Emmetsburg realtor Mike Wentzel with Farmer’s National Company and Rick Lowe, real estate store development associate for Casey’s in Des Moines, were in attendance.
“We have received an offer on the Middle School property from Casey’s,” began Superintendent John Joynt. “The offer is for $170,000, but is offered specifically for only lots 1 and 2, and the north half of lots 3 and 6, and does not include the building itself or the lots to the south of the building.”
Joynt recommended that the board accept the offer contingent on two conditions: 1) that the district can only offer a quit-claim deed and 2) that all agreements are pending input from a public hearing and final decision of the board. Joynt explained that since the property is owned by the school district, it can only offer a quit-claim deed, and not a warranty deed.
“Technically, you can’t accept the offer until after a public hearing,” Joynt added. “We would need to have a motion for resolution for a public hearing.
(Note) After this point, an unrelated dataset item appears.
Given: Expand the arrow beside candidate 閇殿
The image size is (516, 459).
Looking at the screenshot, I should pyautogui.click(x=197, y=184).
Then the final decision could be in December.”
Joynt shared that the board has been discussing the potential sale of the Middle School property for several months. In light of that, the superintendent had sent a letter to the city and the county to determine if there was interest in the purchase of the Middle School building.
“I haven’t heard from the city, but I know the County Board of Supervisors talked about it and are planning on touring the building,” said Joynt. “Of course, the building isn’t included in this offer, but it’s going to come up. That’s why I sent those letters out; it’s time to start that discussion.”
“If we were to pursue this and the deal [with Casey’s] would fall through, what would our maximum expense be?” asked Board President Karla Anderson.
“In talking to Mike [Wentzel] and our district lawyer, there really wouldn’t be any expenses other than the legal fees to draw up the resolution and look at the offer. As far as the abstract, we wouldn’t get that far until the offer was further along,” answered Joynt.
Mike Wentzel noted that any costs incurred in completing an environmental study on the site would be at the expense of Casey’s.
“After those tests and studies are done, Casey’s would say ‘let’s go ahead,’ then we’d have the abstract brought up-to-date, and we’d close within 30 days,” Wentzel stated.
“The fact that we’ve been in the community a long time, I don’t see any problems,” said Rick Lowe. Lowe proceeded to show the board a drawing of the new store that Casey’s would like to build on the property.
“There’s only a few of these that have been built in other states,” said Lowe. “It’s substantially bigger and has a lot more room. We feel it’s going to be a good part of the community for a long, long time.”
Anderson expressed her appreciation that Casey’s is interesting in building in the community.
“When we originally stated that we wanted to sell this property, we told the public that we would make sure that the building would not sit empty,” said Anderson. “So, we need to make sure that we put what we’d make on this sale into an account that we could access if we need to tear the Middle School down.”
“I know we committed ourselves to heating the Middle School for at least two years after we close it, and if it’s still empty after four years, that we tear it down,” said Steve Pelzer, board member.
Board member Don Hagen agreed. “I think we owe it to the public to move forward. It’s not our call alone.”
Hagen then moved to adopt a resolution of intent to sell the property and set the public hearing date for Monday, Dec. 15, at 5:30 p.m. in the Emmetsburg High School library. The motion was seconded and unanimously passed.
“I think this is a very generous offer from Casey’s, and I’m glad to see that they’re willing to build in our community and I’m grateful for that,” said David VanOosbree, board member.